The book narrates a tale of a Dalit's life and describes different aspects of social humiliation in the Indian caste system.
As a story of a child labourer, it gained wide attention from Indian media. It was debated at the Jaipur Literature Festival in 2013.
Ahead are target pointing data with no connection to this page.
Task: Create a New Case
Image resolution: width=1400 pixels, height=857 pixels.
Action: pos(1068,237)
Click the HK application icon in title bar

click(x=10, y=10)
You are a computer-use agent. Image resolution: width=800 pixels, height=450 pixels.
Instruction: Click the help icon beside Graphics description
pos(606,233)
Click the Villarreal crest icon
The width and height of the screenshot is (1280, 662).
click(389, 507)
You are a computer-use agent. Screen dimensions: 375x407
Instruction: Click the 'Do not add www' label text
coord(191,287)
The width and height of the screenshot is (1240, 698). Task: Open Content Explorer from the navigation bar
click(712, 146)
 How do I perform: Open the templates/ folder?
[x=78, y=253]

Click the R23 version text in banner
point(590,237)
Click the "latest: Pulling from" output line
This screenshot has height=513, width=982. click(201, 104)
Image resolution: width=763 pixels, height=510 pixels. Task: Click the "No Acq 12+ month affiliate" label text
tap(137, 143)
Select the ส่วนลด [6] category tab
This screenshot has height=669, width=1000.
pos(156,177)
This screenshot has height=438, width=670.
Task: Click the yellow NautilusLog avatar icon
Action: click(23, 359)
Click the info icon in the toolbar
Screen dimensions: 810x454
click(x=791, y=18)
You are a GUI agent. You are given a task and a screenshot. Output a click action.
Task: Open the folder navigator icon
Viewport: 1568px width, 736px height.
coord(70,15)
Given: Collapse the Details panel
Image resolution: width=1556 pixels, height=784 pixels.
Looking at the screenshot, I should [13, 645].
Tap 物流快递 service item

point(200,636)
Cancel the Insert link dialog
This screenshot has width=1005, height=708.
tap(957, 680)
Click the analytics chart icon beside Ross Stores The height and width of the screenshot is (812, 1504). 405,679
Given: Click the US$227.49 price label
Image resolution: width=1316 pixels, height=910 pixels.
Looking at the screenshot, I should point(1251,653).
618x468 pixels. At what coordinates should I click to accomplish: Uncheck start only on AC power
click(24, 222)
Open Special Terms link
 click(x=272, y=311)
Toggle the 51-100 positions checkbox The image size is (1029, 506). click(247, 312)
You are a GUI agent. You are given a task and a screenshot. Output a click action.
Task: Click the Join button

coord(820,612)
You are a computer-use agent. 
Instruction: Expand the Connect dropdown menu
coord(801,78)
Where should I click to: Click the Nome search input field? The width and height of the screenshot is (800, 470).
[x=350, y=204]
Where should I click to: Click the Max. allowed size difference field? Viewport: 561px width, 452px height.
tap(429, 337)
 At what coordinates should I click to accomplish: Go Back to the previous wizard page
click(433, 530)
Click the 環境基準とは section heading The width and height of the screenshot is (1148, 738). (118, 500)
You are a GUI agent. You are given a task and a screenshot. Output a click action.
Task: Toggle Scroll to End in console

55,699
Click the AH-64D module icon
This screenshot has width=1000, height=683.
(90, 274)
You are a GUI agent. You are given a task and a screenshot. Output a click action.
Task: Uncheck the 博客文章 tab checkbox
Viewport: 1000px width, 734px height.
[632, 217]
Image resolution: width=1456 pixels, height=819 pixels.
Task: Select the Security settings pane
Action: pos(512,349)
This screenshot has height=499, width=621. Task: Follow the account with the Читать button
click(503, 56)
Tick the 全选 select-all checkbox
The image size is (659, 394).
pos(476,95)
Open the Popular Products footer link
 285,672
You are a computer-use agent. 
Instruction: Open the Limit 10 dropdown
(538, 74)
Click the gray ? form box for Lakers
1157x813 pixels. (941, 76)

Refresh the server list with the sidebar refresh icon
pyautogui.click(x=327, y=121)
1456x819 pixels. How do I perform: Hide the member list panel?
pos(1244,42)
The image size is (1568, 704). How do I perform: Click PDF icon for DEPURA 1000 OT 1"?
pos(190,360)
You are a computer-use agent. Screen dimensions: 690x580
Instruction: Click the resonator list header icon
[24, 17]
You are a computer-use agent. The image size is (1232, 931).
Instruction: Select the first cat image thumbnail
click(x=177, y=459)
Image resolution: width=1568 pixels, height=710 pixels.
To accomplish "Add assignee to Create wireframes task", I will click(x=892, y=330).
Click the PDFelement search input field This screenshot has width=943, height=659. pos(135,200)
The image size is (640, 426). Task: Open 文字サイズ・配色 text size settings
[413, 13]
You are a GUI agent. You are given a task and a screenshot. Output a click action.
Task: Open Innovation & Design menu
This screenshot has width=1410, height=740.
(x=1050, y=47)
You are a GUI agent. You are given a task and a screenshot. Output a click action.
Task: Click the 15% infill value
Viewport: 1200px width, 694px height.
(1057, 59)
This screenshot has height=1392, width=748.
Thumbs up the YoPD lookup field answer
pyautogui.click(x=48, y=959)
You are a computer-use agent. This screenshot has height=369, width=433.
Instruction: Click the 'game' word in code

The second part of the book is yet to be released.

==Editorship==
Sheoraj Singh 'Bechain' was the Chief Editor of the magazine Bahur Nahi Awana. He was guest editor of a special Dalit Issue of Hans magazine in August 2004, and was the editor of 'Dalit Prakriya' monthly and 'Samay Sarokar' magazine.

==Journalism==
Bechain is a regular contributor for Amar Ujala, Dainik Hindustan, Jansatta, and Rashtriya Sahara. He started his writing career as a columnist with Amar Ujala in 1987.

==Adaptations==
His story 'Ashthiyon Ke Akshar' was adapted into a play by the National School of Drama in New Delhi. The play was staged in 2004 in the NSD where the writer was invited to deliver a speech.

==Awards==
Bechain has received the following awards:
- International Literary Award, Paris, France in 2014.
- 'Subramanian Bharti National Literary Award' by President of India, Pranab Mukherjee in 2016
- 'Sahitya Bhushan Samman' from Hindi Sansthan, Lucknow in 2007
- 'National Baba Saheb Bhim Rao Ambedkar Smriti Samman' from Mhow (Madhya Pradesh) in 2002
- 'National Rashtra Bhasha Gaurav Samman' in 2014
- 'Dr. Ambedkar National Award' in 2014
- 'National Kabir Sewa Samman' in 1997
- 'National Bhim Ratan Award' in 2008
- ‘Gadya Vidya Samman' of Hindi Academy, Delhi, 2019
- 'Guru Ghasidas Samman' in 2018
- Nai Dhara Rachna Samman in 2019
- Sant Ram B.A. Samman - 2019

==Notable works==
- 'Meri Priya Kahaniyaan', Rajpal and Sons, New Delhi, Edition - 2019, ISBN 9789389373059.
- 'Media Me Samajik Loktantra Ki Talash', Anamika Publishers and Distributors, New Delhi, Edition - 2022
- 'Muknayak Ke 100 Saal Aur Asmita Sangharsh Ke Sawal', MUC Publications, Soniya Vihar, Delhi, Edition - 2022, ISBN 9789391798567
- 'Hath To Ug Hi Aate Hain', Vani Prakashan, New Delhi, Edition - 2020
- 'Chamar Ki Chai', Vani Prakashan, New Delhi, Edition - 2017, ISBN 9789352296064
- 'Bhor Ke Andhere Me', Vani Prakashan, New Delhi, Edition - 2018, ISBN 9789387648906
- 'Dalit Sahitya Aur Samajik Nyay' (Edited), IIAS, Shimla, Edition - 2014
- 'Mera Bachpan Mere Kandhon Par', Vani Prakashan, New Delhi, Edition - 2009
- 'My Childhood on My Shoulders', Oxford University Press, Edition - 2018
- 'Samkalin Hindi Patrakarita Me Dalit Uvach', Anamika Publishers and Distributors, New Delhi, ISBN 8179751570
- 'Ambedkar, Gandhi Aur Dalit Patrakarita', Anamika Publishers and Distributors, New Delhi, 2010
- 'Nai Fasal Aur Anya Kavitayen', Vani Prakashan, New Delhi, Edition - 1989.
- 'Bharose Ki Bahan', Vani Prakashan, New Delhi, Edition - 2010
- 'Dalit Kranti Ka Sahitya', Samta Prakashan, Shahdara, Delhi-32, Edition - 2019
- 'Hindi Dalit Patrakarita Par Patrakar Ambedkar Ka Prabhav', Samta Prakashan, Shahdara, New Delhi, Edition - 1998
- 'Jindagi ko dhundte hue',Vani prakashan, Dariyaganj, Delhi,2024

==Personal life==
Bechain is married with two children.